Possibility of a data center in Nepal
If we have really done good work in the data center, if we can prepare the market, it will also help in the development of the country. But for this, we need to develop the infrastructure first. The main requirement of a data center is electricity. Why should it always be kept hot?
If we build a data center in the Himalayan region, the cost can be reduced. That can be an option. But there can be many natural disasters. You have to be aware of that too.
Microsoft reduced the cost of ‘cooling’ by building a data center under the sea. Likewise, we can reduce the cost of ‘cooling’ by using the springs in the Himalayan region. 50 percent of the total cost of running a data center is for cooling.
If data centers are built in the Himalayas, the cost of cooling will decrease. We can go for natural ‘cooling’. You need an area that is humid 24 hours a day, seven days a week. The temperature we maintain for the data center is 23/24 degrees.

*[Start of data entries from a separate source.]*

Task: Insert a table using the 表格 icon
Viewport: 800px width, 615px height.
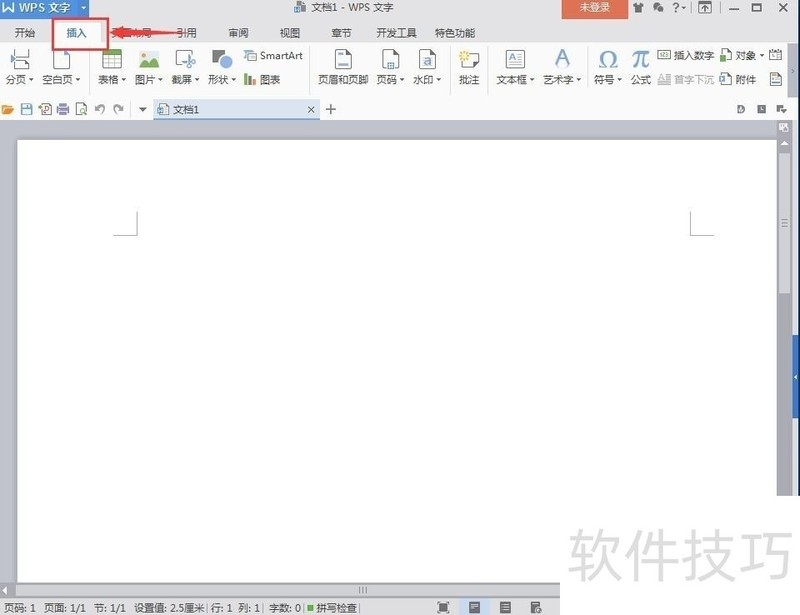Action: point(110,63)
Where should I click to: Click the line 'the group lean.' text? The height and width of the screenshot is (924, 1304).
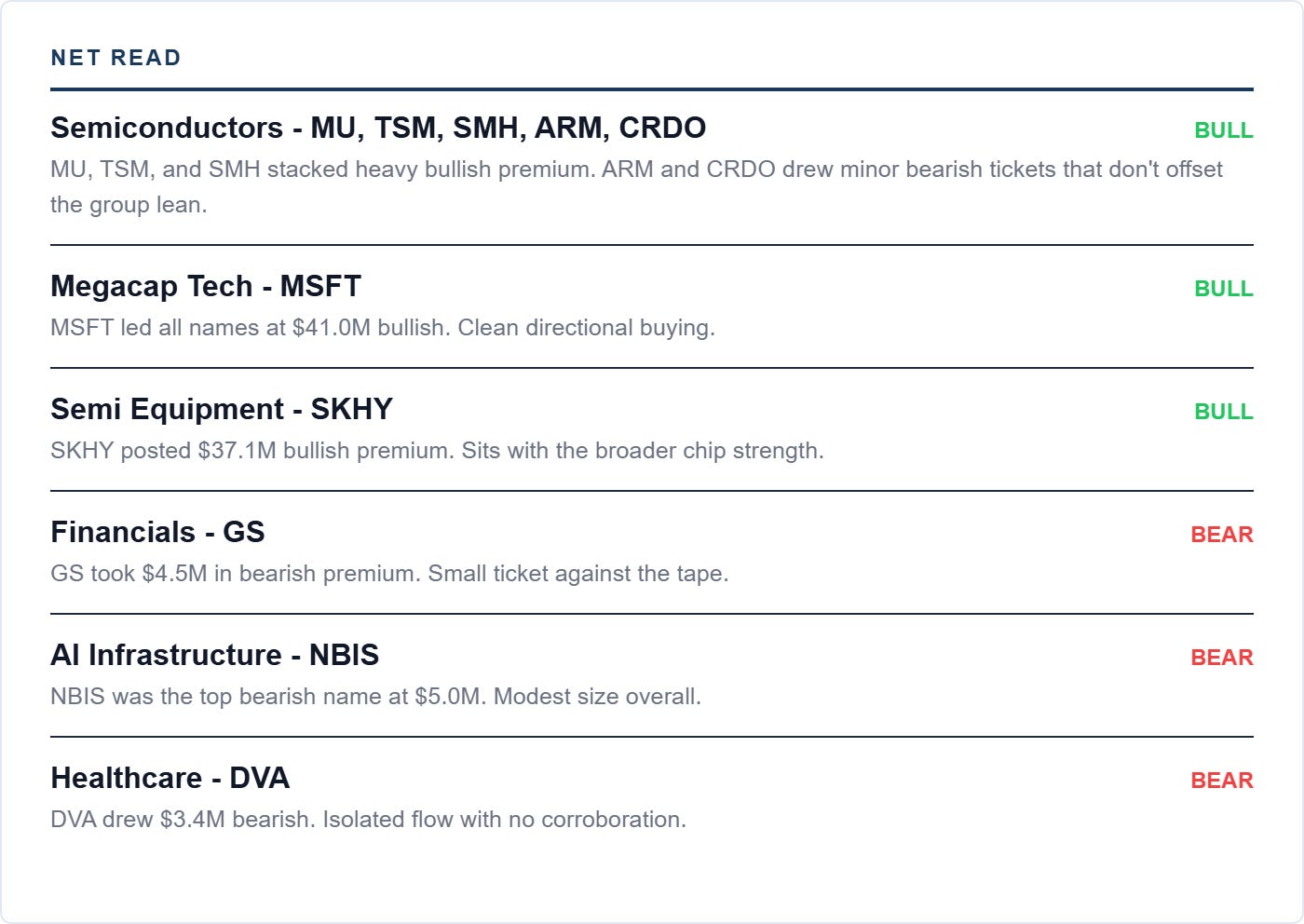pyautogui.click(x=129, y=205)
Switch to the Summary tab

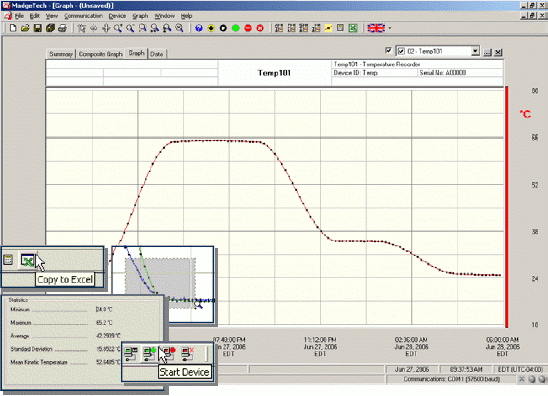(61, 54)
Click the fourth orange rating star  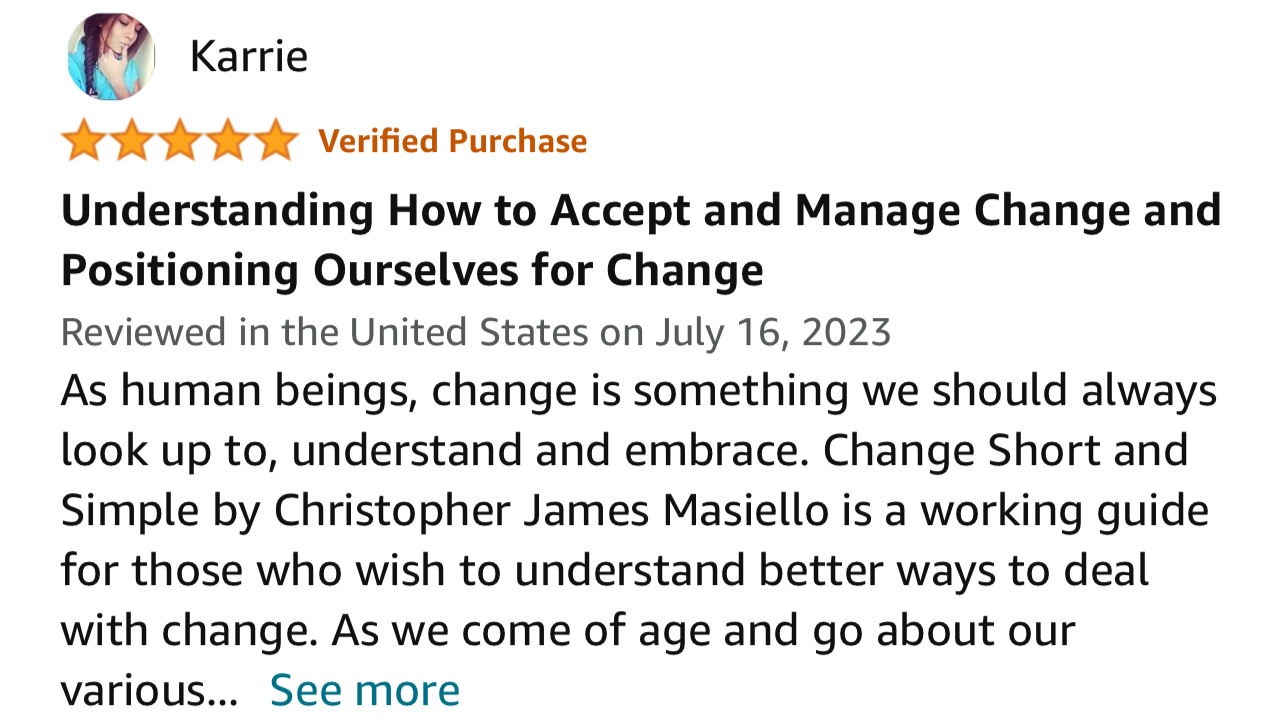pyautogui.click(x=228, y=141)
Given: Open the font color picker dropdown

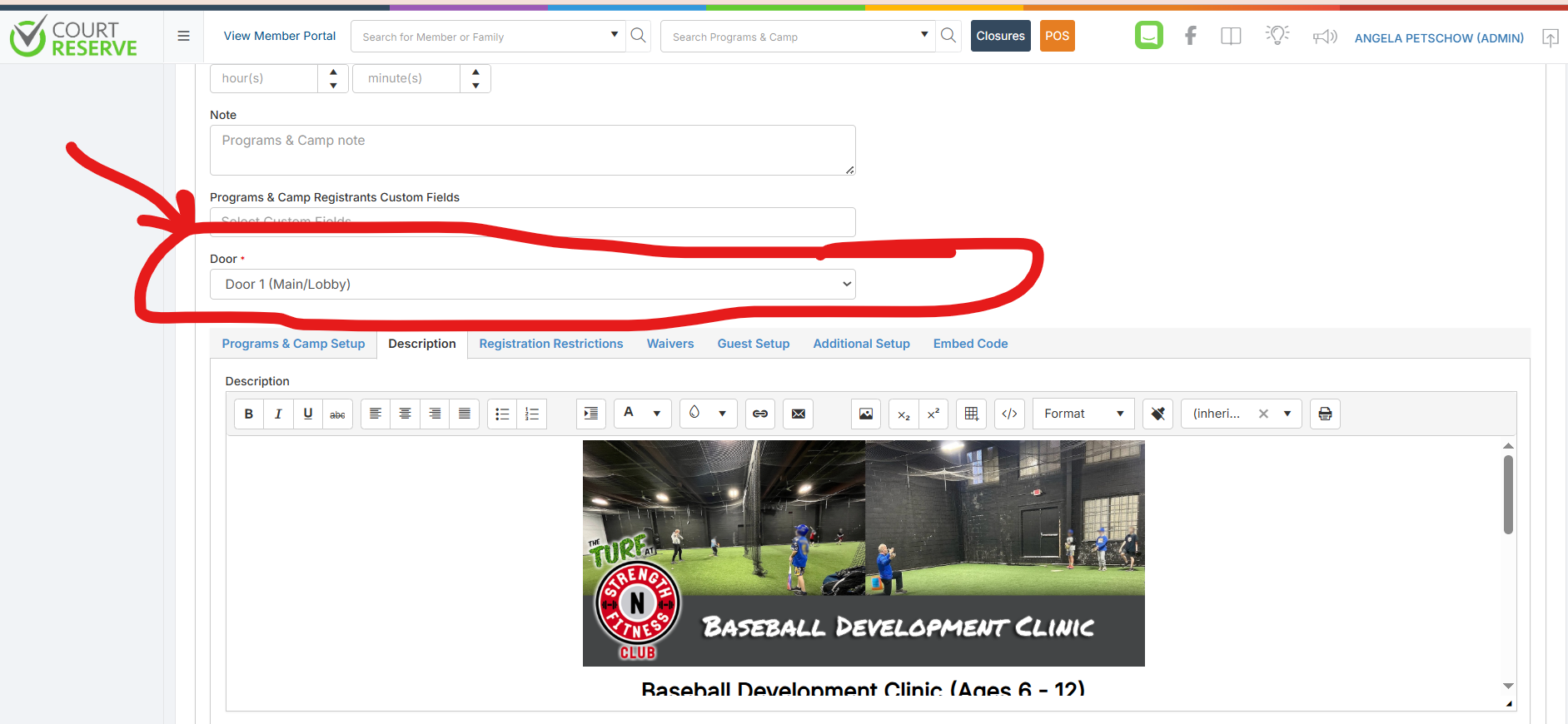Looking at the screenshot, I should click(x=657, y=414).
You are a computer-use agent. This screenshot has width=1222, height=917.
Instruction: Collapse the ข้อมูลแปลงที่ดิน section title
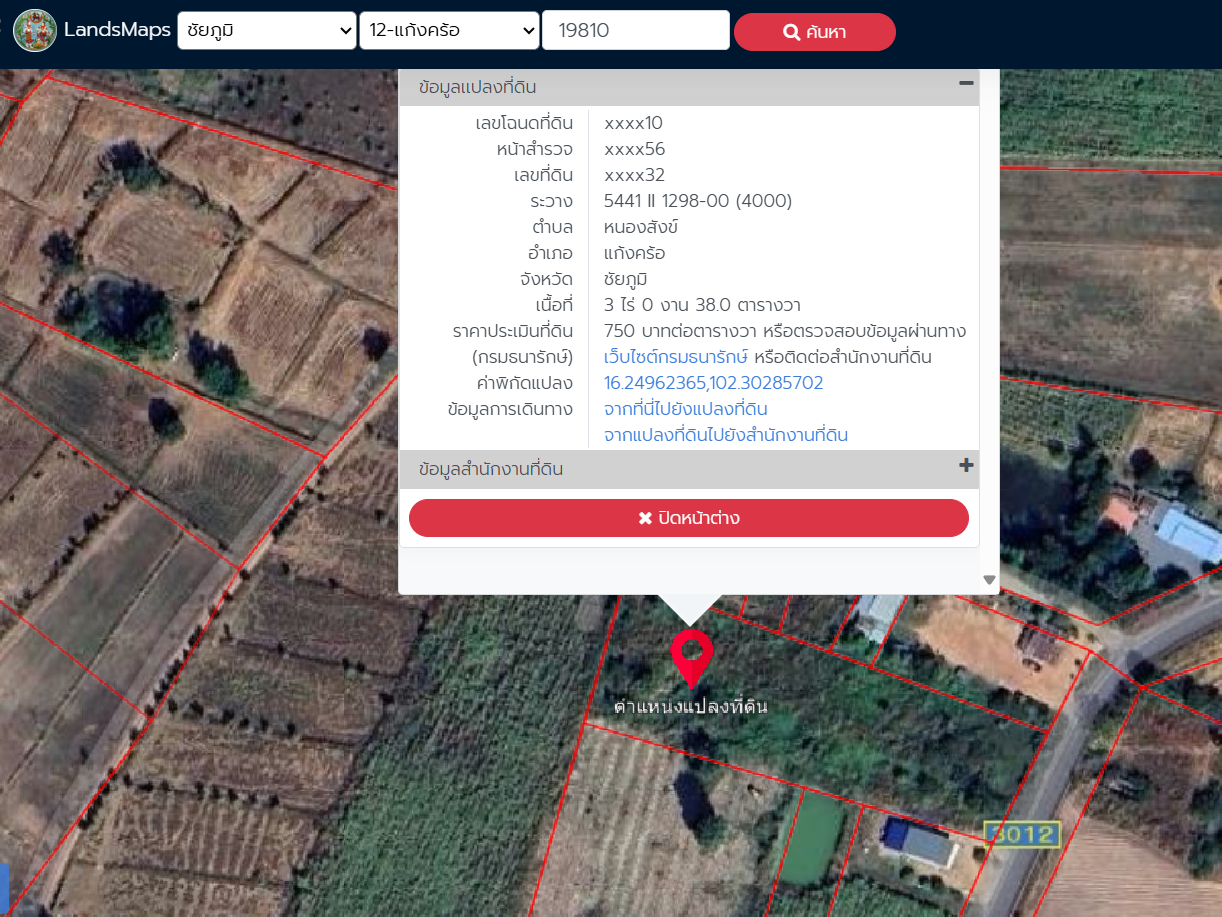click(478, 87)
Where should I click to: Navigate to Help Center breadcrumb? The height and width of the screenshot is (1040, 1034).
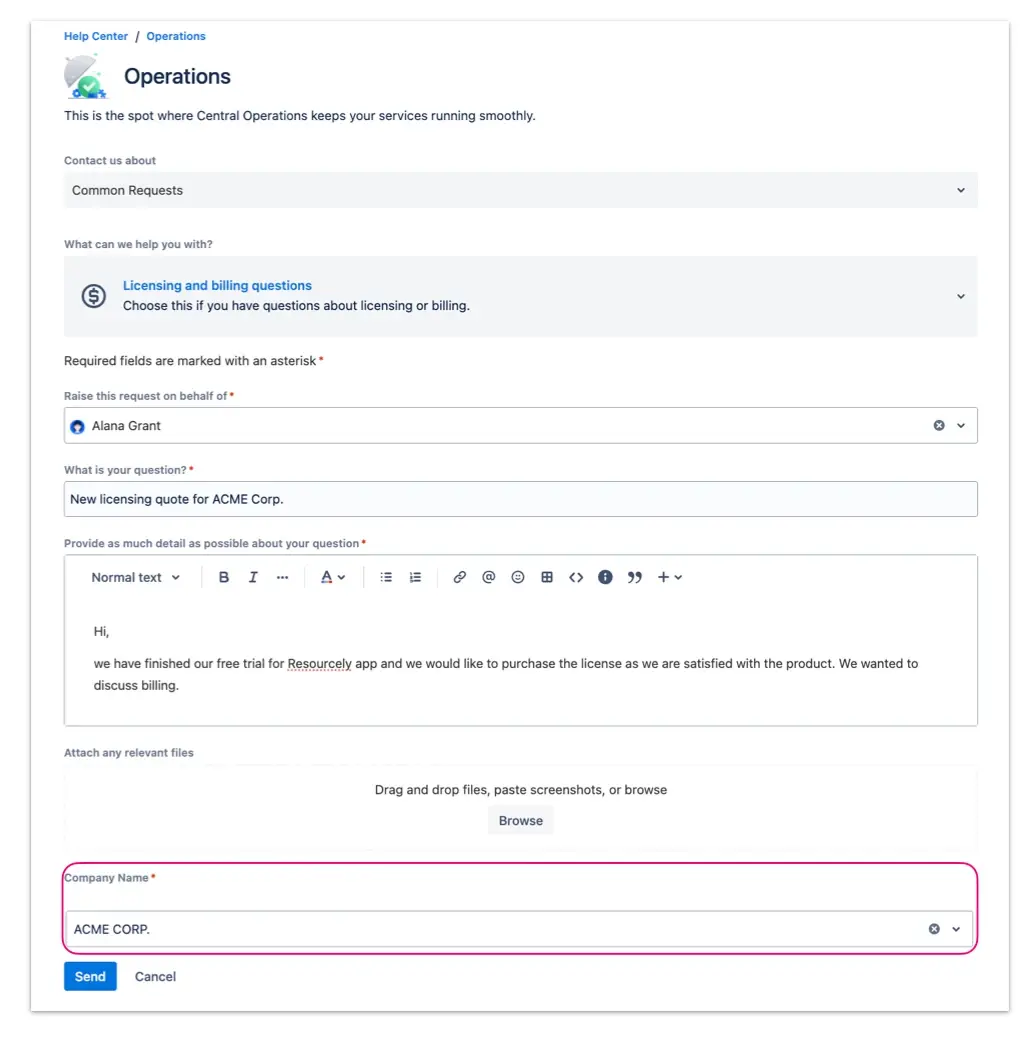point(95,36)
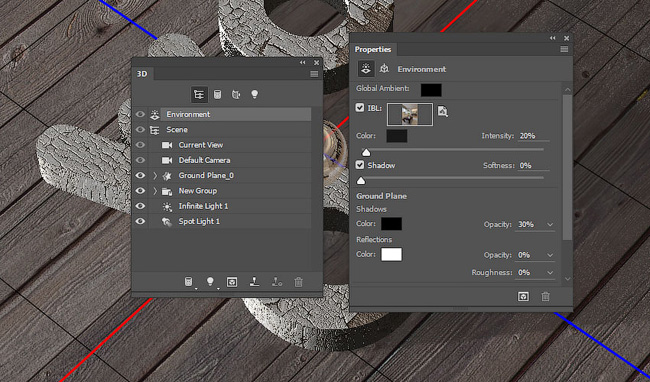Viewport: 650px width, 382px height.
Task: Expand the Ground Plane_0 item
Action: [155, 176]
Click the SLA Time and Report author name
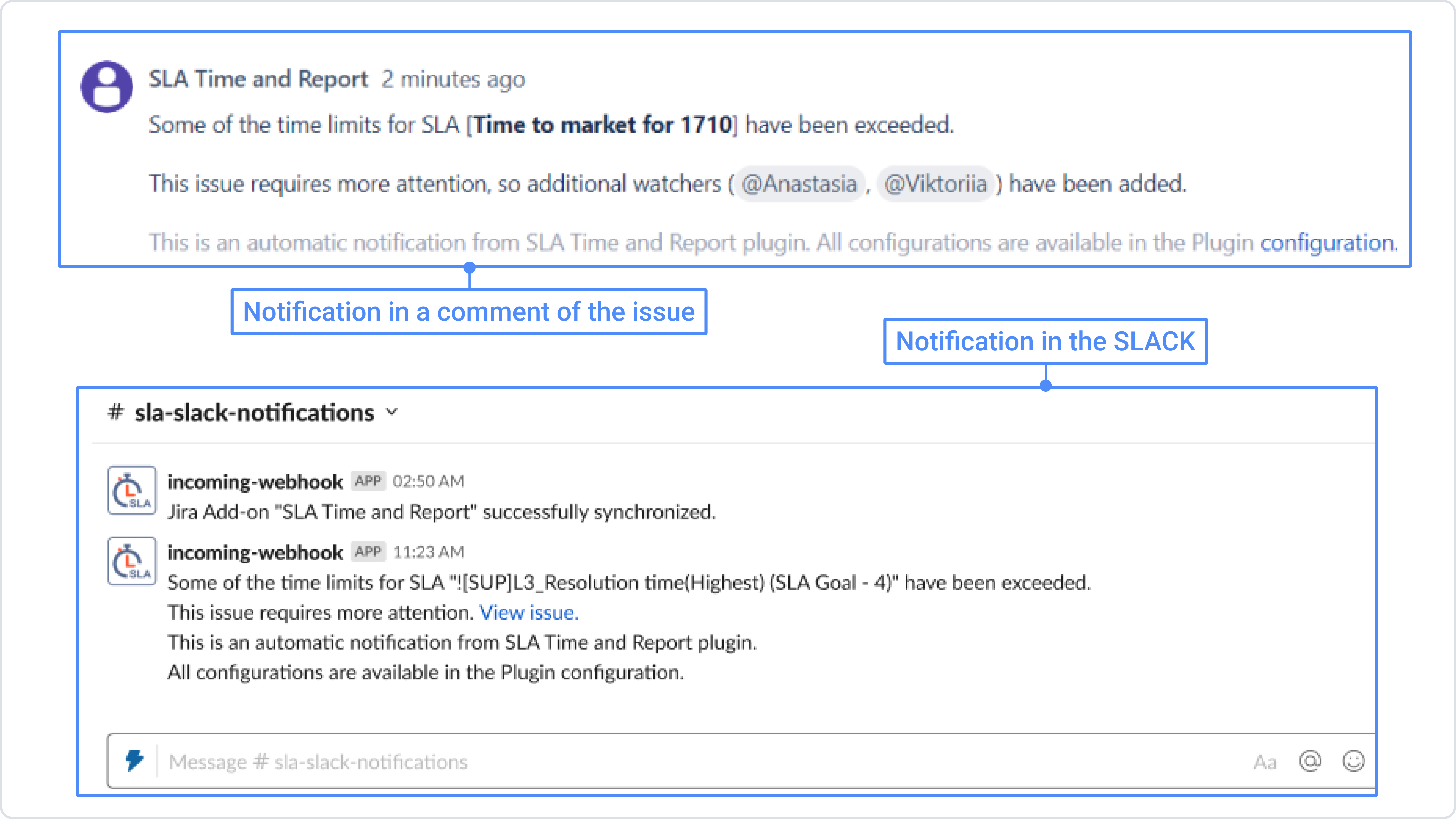Viewport: 1456px width, 819px height. click(258, 79)
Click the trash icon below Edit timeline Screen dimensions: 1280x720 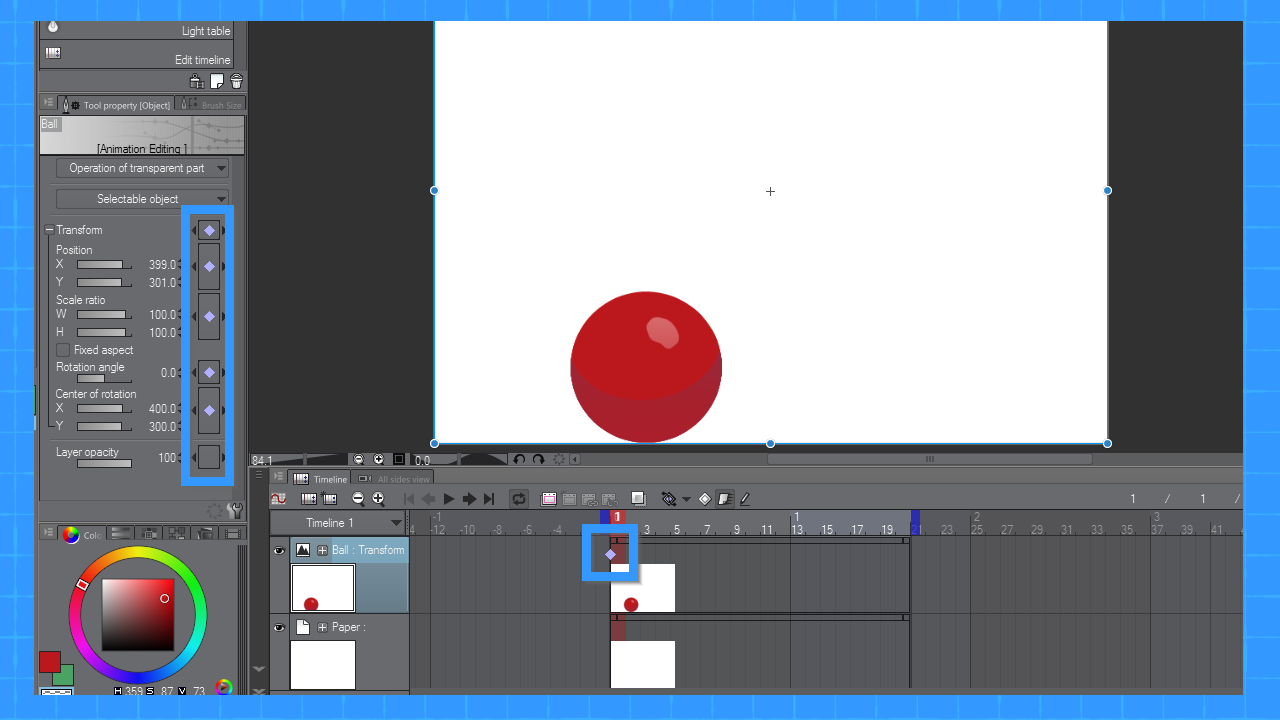(x=236, y=82)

Because the servers are generating heat. From this, the server and equipment should not be allowed to overheat. In addition to this, while building data centers in the Himalayas, connectivity (Internet and communication links) should be developed.
Nepal Electricity Authority is building power lines. It also has its own separate ‘connectivity’. The question may arise as to why the testing and investment of data centers in Nepal are not being done in mountainous and cold climate places by making good use of it.
In fact, there is no such environment in the current situation. Internet service providers cannot pull their own strings. Electricity Authority has its own mercury.
He thinks that everyone is making money by using the ‘life line’ of my fiber. While the authority itself does not know what that fiber is for.
He is giving things to others without using them for his own communication and system control. And the authority feels that internet service providers are making a lot of money from there.
Yes, the state agencies of our state are not in a reassuring situation. We had to give to those who were ready. I am ready to build a data center at Everest base camp.
If I take it there and it costs less than here, I will do it anyway. We need a lot of electricity. If the power goes down while I operate the data center there, the remaining power here can be consumed by others.

The government should also help in using technology like green energy, solar, etc. to run the data center apart from electricity to promote this sector. The government can give discounts on taxes and other things when the data center is used.
Also, the government can help promote local data centers in potential markets. The government will come here and build a data center. You should be able to attract investors by saying that it is easier to build here than there.
But Nepal does not have the necessary ‘connectivity’ for the best data centers. That’s why you see data centers in Nepal in the middle of the city. Wherever there is fiber connectivity, we are working only there. However, we need data centers from East Nepal to West Nepal.
A data center requires two main things, electricity and connectivity. We need at least two sources of ‘connectivity’ forever. Its route should also be different. First of all, there is no alternative source of light here. The rating of our data center is in ‘Tier One’, ‘Tier Two’, ‘Tier Three’, and ‘Tier Four’.
No matter how much we do, we cannot upgrade from ‘Tier Two’ to ‘Tier Three’. Because what is the provision of that, if I get power, I have to get it from at least two companies. If one is ‘down’ (closed), you have to move from the other. We do not have such a situation. Another is connectivity. Connectivity should also be taken between two companies.
Two should be taken from the provider. There should be one provider from one side and another provider from the other side. If one of them is down, you have to move from the other side. So the more ‘redundant’ you can keep, the better the data center. No one comes when I say the data center goes down 2/3 times a day.
But if it is down once in 5 years, many people will come. But connectivity alone is not enough. It should also be reliable. Currently, Internet service providers are doing the work of maintaining ‘connectivity’ in Nepal. No one else is doing it.
Now it is not meant to say that the government should do the work of creating that level of ‘connectivity’. Instead, the government should help the private sector with that.